Stored items from a collection
/---
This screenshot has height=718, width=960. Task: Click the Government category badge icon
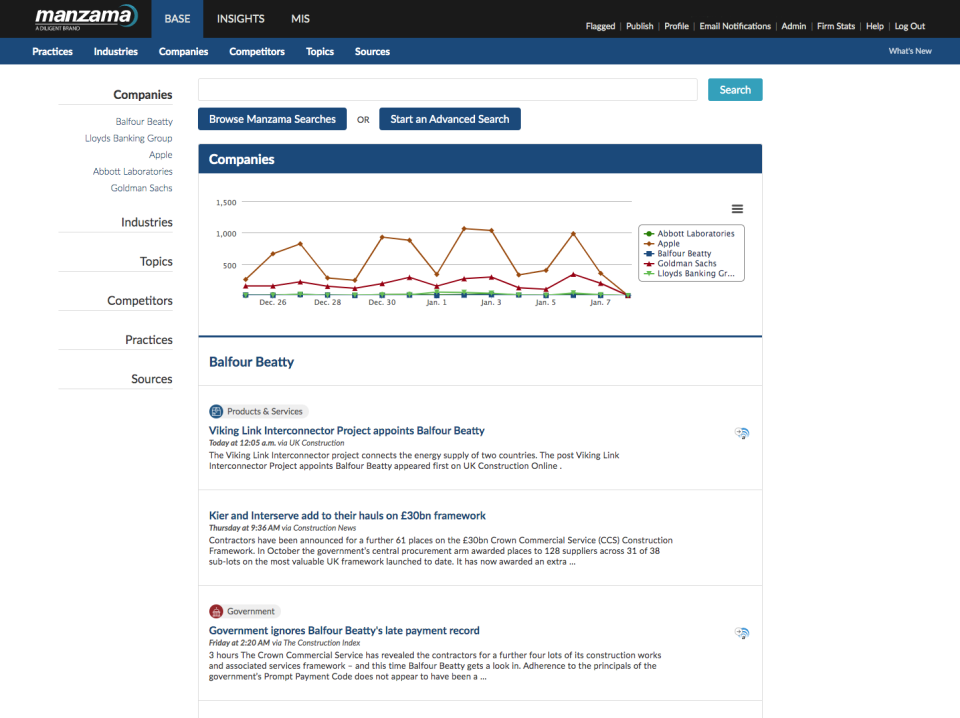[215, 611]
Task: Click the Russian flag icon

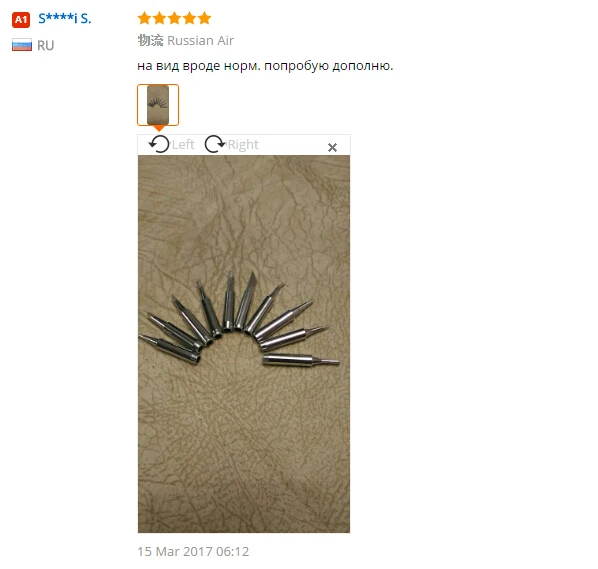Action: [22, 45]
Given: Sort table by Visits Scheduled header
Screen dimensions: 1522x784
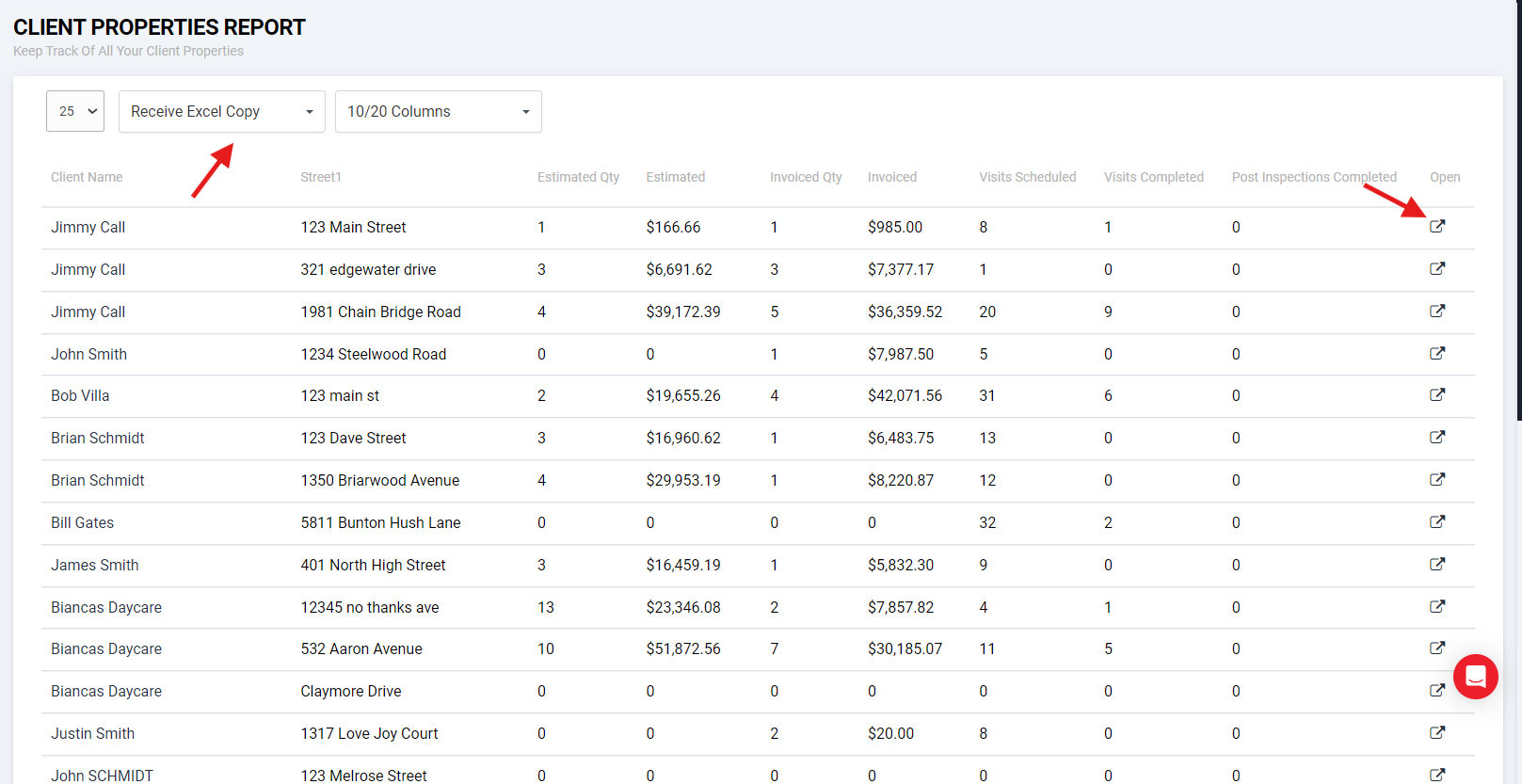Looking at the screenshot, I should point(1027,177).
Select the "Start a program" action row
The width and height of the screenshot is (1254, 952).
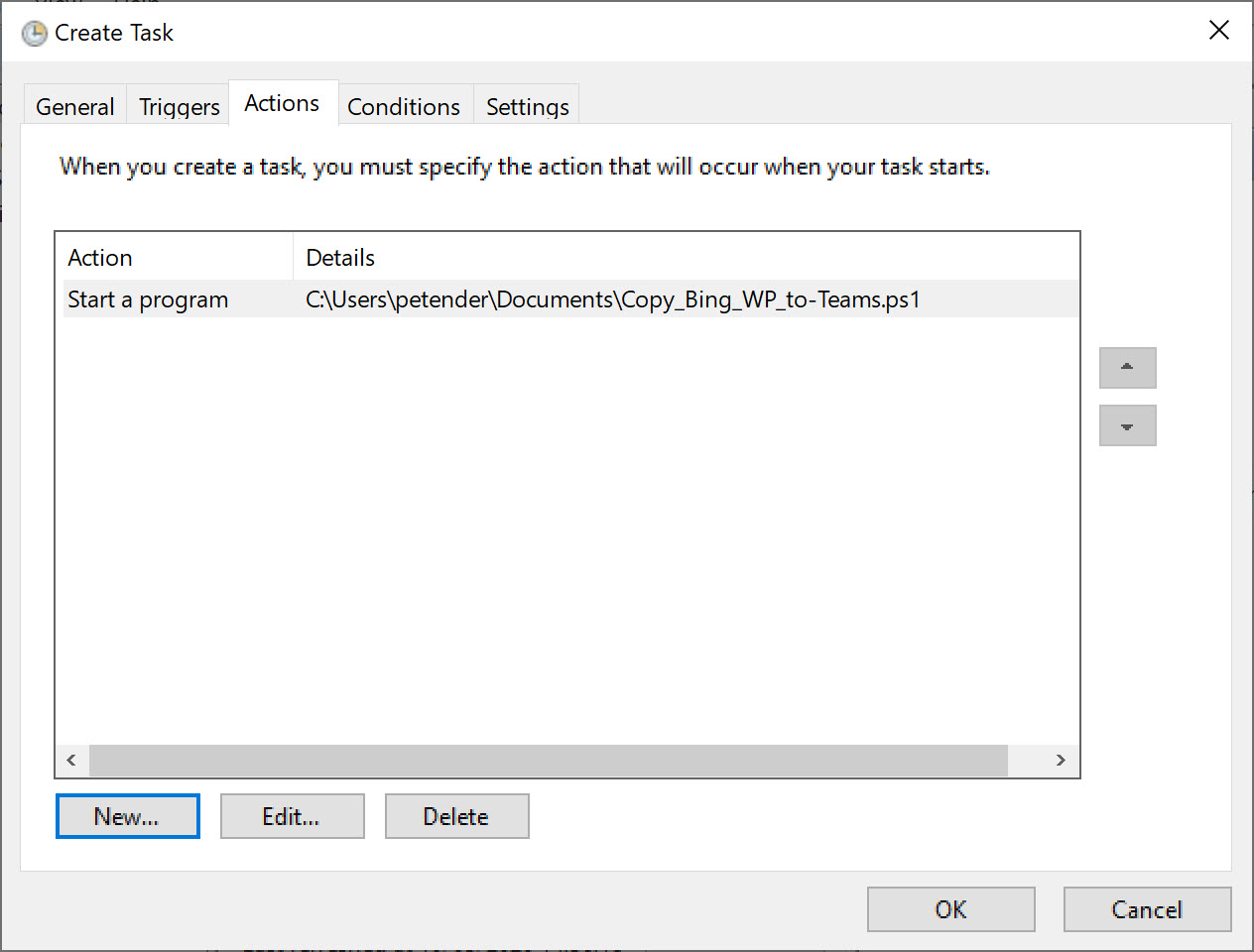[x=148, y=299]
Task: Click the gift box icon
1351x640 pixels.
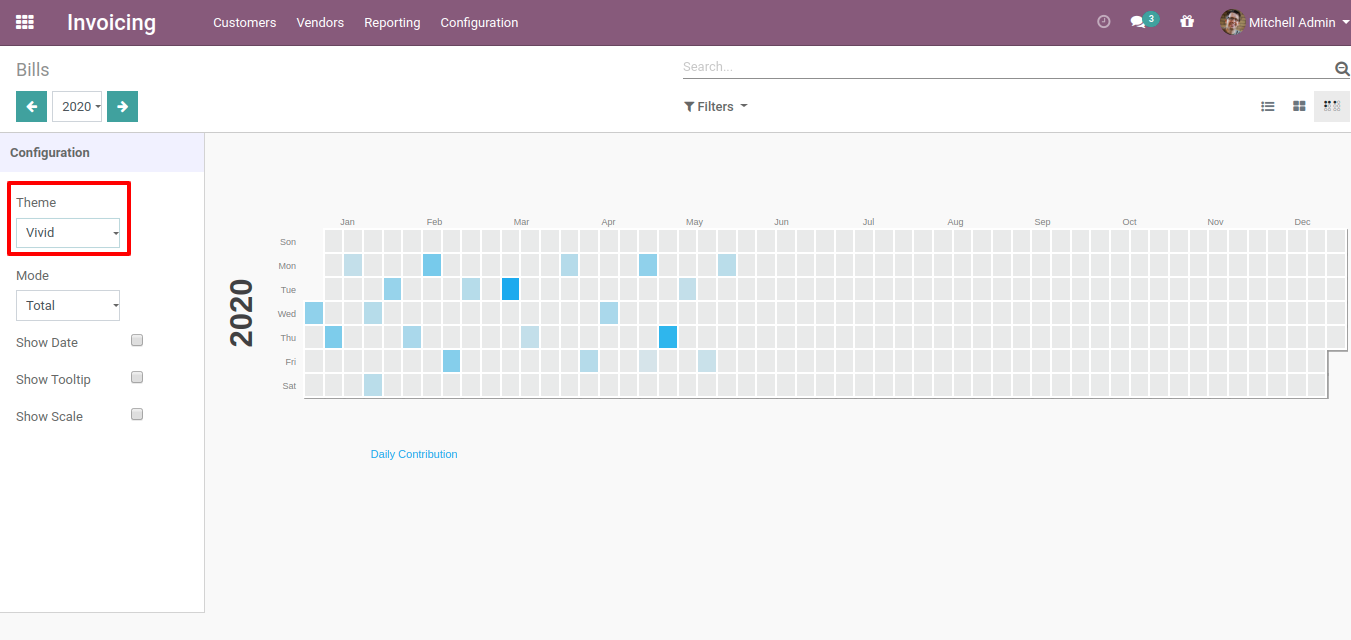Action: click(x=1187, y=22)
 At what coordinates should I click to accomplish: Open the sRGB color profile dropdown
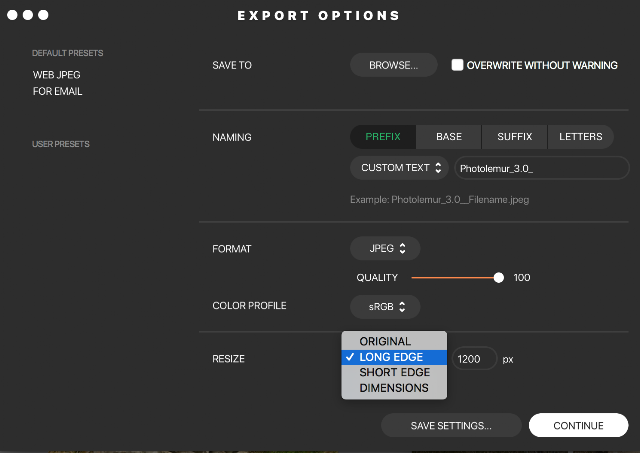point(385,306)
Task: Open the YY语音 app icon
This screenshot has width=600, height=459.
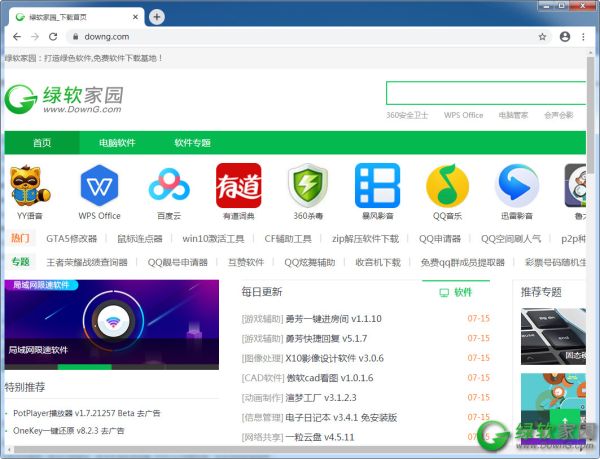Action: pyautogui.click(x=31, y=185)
\---
What is required - All that is required is the lines from the line containing "The width and" through the end of the records above, copied exactly, and none of the pictures.

Solved exercise -
The width and height of the screenshot is (1254, 952).
[x=148, y=299]
Task: Click the gift box icon
1351x640 pixels.
Action: click(x=1187, y=22)
 At what coordinates should I click to accomplish: Open the sRGB color profile dropdown
point(385,306)
Task: Open the YY语音 app icon
This screenshot has width=600, height=459.
Action: pyautogui.click(x=31, y=185)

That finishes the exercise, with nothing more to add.